• **Set task**: Format every line of the records below as a JSON list of strings, one string per line, and leave out blank lines.

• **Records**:
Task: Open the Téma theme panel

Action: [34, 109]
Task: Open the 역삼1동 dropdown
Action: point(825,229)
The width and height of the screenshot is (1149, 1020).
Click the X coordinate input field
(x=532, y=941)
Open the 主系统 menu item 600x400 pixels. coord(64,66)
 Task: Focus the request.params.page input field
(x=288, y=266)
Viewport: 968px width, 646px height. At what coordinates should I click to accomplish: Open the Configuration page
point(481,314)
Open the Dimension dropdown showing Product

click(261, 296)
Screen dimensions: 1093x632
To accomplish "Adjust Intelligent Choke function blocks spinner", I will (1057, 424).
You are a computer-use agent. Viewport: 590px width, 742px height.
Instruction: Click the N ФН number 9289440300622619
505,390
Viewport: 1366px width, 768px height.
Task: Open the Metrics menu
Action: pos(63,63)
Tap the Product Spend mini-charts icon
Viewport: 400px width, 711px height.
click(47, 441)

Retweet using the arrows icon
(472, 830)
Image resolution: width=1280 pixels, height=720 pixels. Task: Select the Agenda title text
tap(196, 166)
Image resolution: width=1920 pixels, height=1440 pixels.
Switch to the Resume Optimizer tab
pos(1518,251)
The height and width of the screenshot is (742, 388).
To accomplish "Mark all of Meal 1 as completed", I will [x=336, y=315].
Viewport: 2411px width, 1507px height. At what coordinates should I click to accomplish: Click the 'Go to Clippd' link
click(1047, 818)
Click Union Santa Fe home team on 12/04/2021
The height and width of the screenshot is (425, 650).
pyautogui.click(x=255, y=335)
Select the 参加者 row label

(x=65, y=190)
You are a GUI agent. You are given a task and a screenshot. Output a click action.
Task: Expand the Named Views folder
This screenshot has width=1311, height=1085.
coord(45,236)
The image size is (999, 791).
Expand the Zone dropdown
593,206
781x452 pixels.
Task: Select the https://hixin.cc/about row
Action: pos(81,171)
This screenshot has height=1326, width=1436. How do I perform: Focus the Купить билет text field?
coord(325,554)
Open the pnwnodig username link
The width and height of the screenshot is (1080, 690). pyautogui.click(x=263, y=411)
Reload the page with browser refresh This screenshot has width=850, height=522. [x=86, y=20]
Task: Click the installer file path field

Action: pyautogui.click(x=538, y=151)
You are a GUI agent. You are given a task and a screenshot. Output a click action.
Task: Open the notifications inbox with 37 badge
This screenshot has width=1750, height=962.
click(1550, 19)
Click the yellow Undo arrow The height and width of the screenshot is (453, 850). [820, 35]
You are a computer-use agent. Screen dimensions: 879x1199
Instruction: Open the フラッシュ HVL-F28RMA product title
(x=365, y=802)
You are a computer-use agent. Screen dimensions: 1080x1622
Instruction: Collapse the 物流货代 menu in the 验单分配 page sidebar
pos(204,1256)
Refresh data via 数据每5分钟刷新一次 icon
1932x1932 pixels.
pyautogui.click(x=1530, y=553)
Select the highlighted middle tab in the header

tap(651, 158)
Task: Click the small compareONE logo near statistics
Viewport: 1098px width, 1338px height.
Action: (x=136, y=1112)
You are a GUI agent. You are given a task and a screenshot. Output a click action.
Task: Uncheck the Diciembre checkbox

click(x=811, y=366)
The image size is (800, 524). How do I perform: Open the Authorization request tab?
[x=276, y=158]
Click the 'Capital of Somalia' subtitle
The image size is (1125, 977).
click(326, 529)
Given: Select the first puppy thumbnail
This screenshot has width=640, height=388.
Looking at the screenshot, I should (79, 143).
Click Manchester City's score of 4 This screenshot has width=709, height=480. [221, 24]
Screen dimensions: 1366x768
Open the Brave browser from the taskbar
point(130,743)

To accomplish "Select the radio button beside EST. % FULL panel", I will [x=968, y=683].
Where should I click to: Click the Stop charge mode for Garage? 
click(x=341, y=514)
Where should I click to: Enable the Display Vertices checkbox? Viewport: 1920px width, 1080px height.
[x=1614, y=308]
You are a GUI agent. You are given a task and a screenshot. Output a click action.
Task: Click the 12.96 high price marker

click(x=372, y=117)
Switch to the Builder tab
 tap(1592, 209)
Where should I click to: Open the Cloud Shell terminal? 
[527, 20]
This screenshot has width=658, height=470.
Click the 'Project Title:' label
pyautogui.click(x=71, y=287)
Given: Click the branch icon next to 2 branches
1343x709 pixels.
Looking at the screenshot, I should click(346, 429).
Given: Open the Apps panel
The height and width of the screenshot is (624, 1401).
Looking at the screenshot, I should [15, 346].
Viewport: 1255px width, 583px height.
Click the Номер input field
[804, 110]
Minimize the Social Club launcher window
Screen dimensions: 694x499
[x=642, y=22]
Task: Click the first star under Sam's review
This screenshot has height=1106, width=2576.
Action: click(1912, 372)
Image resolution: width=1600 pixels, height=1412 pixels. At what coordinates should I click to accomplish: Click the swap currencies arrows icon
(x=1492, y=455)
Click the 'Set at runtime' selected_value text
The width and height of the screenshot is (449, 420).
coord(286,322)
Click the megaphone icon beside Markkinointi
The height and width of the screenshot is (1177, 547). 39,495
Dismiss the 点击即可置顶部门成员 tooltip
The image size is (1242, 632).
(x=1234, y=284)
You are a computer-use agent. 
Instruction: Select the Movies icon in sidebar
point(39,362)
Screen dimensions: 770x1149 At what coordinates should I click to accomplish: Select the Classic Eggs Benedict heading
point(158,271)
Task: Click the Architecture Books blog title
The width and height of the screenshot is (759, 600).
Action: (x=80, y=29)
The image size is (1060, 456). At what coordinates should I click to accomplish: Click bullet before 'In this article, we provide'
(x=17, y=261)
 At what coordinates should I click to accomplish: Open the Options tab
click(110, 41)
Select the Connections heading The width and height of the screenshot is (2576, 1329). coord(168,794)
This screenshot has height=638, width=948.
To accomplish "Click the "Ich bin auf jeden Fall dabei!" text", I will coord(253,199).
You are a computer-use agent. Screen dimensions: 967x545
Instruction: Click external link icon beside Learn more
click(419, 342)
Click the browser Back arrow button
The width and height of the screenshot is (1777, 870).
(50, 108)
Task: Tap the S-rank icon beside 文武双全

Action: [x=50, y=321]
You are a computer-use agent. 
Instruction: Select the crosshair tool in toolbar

• **Response to this exercise**:
[
  "Task: Open the Téma theme panel",
  "Action: [34, 109]",
  "Task: Open the 역삼1동 dropdown",
  "Action: point(825,229)",
  "The width and height of the screenshot is (1149, 1020).",
  "Click the X coordinate input field",
  "(x=532, y=941)",
  "Open the 主系统 menu item 600x400 pixels. coord(64,66)",
  " Task: Focus the request.params.page input field",
  "(x=288, y=266)",
  "Viewport: 968px width, 646px height. At what coordinates should I click to accomplish: Open the Configuration page",
  "point(481,314)",
  "Open the Dimension dropdown showing Product",
  "click(261, 296)",
  "Screen dimensions: 1093x632",
  "To accomplish \"Adjust Intelligent Choke function blocks spinner\", I will (1057, 424).",
  "You are a computer-use agent. Viewport: 590px width, 742px height.",
  "Instruction: Click the N ФН number 9289440300622619",
  "505,390",
  "Viewport: 1366px width, 768px height.",
  "Task: Open the Metrics menu",
  "Action: pos(63,63)",
  "Tap the Product Spend mini-charts icon",
  "Viewport: 400px width, 711px height.",
  "click(47, 441)",
  "Retweet using the arrows icon",
  "(472, 830)",
  "Image resolution: width=1280 pixels, height=720 pixels. Task: Select the Agenda title text",
  "tap(196, 166)",
  "Image resolution: width=1920 pixels, height=1440 pixels.",
  "Switch to the Resume Optimizer tab",
  "pos(1518,251)",
  "The height and width of the screenshot is (742, 388).",
  "To accomplish \"Mark all of Meal 1 as completed\", I will [x=336, y=315].",
  "Viewport: 2411px width, 1507px height. At what coordinates should I click to accomplish: Click the 'Go to Clippd' link",
  "click(1047, 818)",
  "Click Union Santa Fe home team on 12/04/2021",
  "The height and width of the screenshot is (425, 650).",
  "pyautogui.click(x=255, y=335)",
  "Select the 参加者 row label",
  "(x=65, y=190)",
  "You are a GUI agent. You are given a task and a screenshot. Output a click action.",
  "Task: Expand the Named Views folder",
  "This screenshot has width=1311, height=1085.",
  "coord(45,236)",
  "The image size is (999, 791).",
  "Expand the Zone dropdown",
  "593,206",
  "781x452 pixels.",
  "Task: Select the https://hixin.cc/about row",
  "Action: pos(81,171)",
  "This screenshot has height=1326, width=1436. How do I perform: Focus the Купить билет text field?",
  "coord(325,554)",
  "Open the pnwnodig username link",
  "The width and height of the screenshot is (1080, 690). pyautogui.click(x=263, y=411)",
  "Reload the page with browser refresh This screenshot has width=850, height=522. [x=86, y=20]",
  "Task: Click the installer file path field",
  "Action: pyautogui.click(x=538, y=151)",
  "You are a GUI agent. You are given a task and a screenshot. Output a click action.",
  "Task: Open the notifications inbox with 37 badge",
  "This screenshot has width=1750, height=962.",
  "click(1550, 19)",
  "Click the yellow Undo arrow The height and width of the screenshot is (453, 850). [820, 35]",
  "You are a computer-use agent. Screen dimensions: 879x1199",
  "Instruction: Open the フラッシュ HVL-F28RMA product title",
  "(x=365, y=802)",
  "You are a computer-use agent. Screen dimensions: 1080x1622",
  "Instruction: Collapse the 物流货代 menu in the 验单分配 page sidebar",
  "pos(204,1256)",
  "Refresh data via 数据每5分钟刷新一次 icon",
  "1932x1932 pixels.",
  "pyautogui.click(x=1530, y=553)",
  "Select the highlighted middle tab in the header",
  "tap(651, 158)",
  "Task: Click the small compareONE logo near statistics",
  "Viewport: 1098px width, 1338px height.",
  "Action: (x=136, y=1112)",
  "You are a GUI agent. You are given a task and a screenshot. Output a click action.",
  "Task: Uncheck the Diciembre checkbox",
  "click(x=811, y=366)",
  "The image size is (800, 524). How do I perform: Open the Authorization request tab?",
  "[x=276, y=158]",
  "Click the 'Capital of Somalia' subtitle",
  "The image size is (1125, 977).",
  "click(326, 529)",
  "Given: Select the first puppy thumbnail",
  "This screenshot has width=640, height=388.",
  "Looking at the screenshot, I should (79, 143).",
  "Click Manchester City's score of 4 This screenshot has width=709, height=480. [221, 24]",
  "Screen dimensions: 1366x768",
  "Open the Brave browser from the taskbar",
  "point(130,743)",
  "To accomplish \"Select the radio button beside EST. % FULL panel\", I will [x=968, y=683].",
  "Where should I click to: Click the Stop charge mode for Garage? ",
  "click(x=341, y=514)",
  "Where should I click to: Enable the Display Vertices checkbox? Viewport: 1920px width, 1080px height.",
  "[x=1614, y=308]",
  "You are a GUI agent. You are given a task and a screenshot. Output a click action.",
  "Task: Click the 12.96 high price marker",
  "click(x=372, y=117)",
  "Switch to the Builder tab",
  " tap(1592, 209)",
  "Where should I click to: Open the Cloud Shell terminal? ",
  "[527, 20]",
  "This screenshot has width=658, height=470.",
  "Click the 'Project Title:' label",
  "pyautogui.click(x=71, y=287)",
  "Given: Click the branch icon next to 2 branches",
  "1343x709 pixels.",
  "Looking at the screenshot, I should click(346, 429).",
  "Given: Open the Apps panel",
  "The height and width of the screenshot is (624, 1401).",
  "Looking at the screenshot, I should [15, 346].",
  "Viewport: 1255px width, 583px height.",
  "Click the Номер input field",
  "[804, 110]",
  "Minimize the Social Club launcher window",
  "Screen dimensions: 694x499",
  "[x=642, y=22]",
  "Task: Click the first star under Sam's review",
  "This screenshot has height=1106, width=2576.",
  "Action: click(1912, 372)",
  "Image resolution: width=1600 pixels, height=1412 pixels. At what coordinates should I click to accomplish: Click the swap currencies arrows icon",
  "(x=1492, y=455)",
  "Click the 'Set at runtime' selected_value text",
  "The width and height of the screenshot is (449, 420).",
  "coord(286,322)",
  "Click the megaphone icon beside Markkinointi",
  "The height and width of the screenshot is (1177, 547). 39,495",
  "Dismiss the 点击即可置顶部门成员 tooltip",
  "The image size is (1242, 632).",
  "(x=1234, y=284)",
  "You are a computer-use agent. ",
  "Instruction: Select the Movies icon in sidebar",
  "point(39,362)",
  "Screen dimensions: 770x1149 At what coordinates should I click to accomplish: Select the Classic Eggs Benedict heading",
  "point(158,271)",
  "Task: Click the Architecture Books blog title",
  "The width and height of the screenshot is (759, 600).",
  "Action: (x=80, y=29)",
  "The image size is (1060, 456). At what coordinates should I click to accomplish: Click bullet before 'In this article, we provide'",
  "(x=17, y=261)",
  " At what coordinates should I click to accomplish: Open the Options tab",
  "click(110, 41)",
  "Select the Connections heading The width and height of the screenshot is (2576, 1329). coord(168,794)",
  "This screenshot has height=638, width=948.",
  "To accomplish \"Click the \"Ich bin auf jeden Fall dabei!\" text\", I will coord(253,199).",
  "You are a computer-use agent. Screen dimensions: 967x545",
  "Instruction: Click external link icon beside Learn more",
  "click(419, 342)",
  "Click the browser Back arrow button",
  "The width and height of the screenshot is (1777, 870).",
  "(50, 108)",
  "Task: Tap the S-rank icon beside 文武双全",
  "Action: [x=50, y=321]",
  "You are a computer-use agent. ",
  "Instruction: Select the crosshair tool in toolbar"
]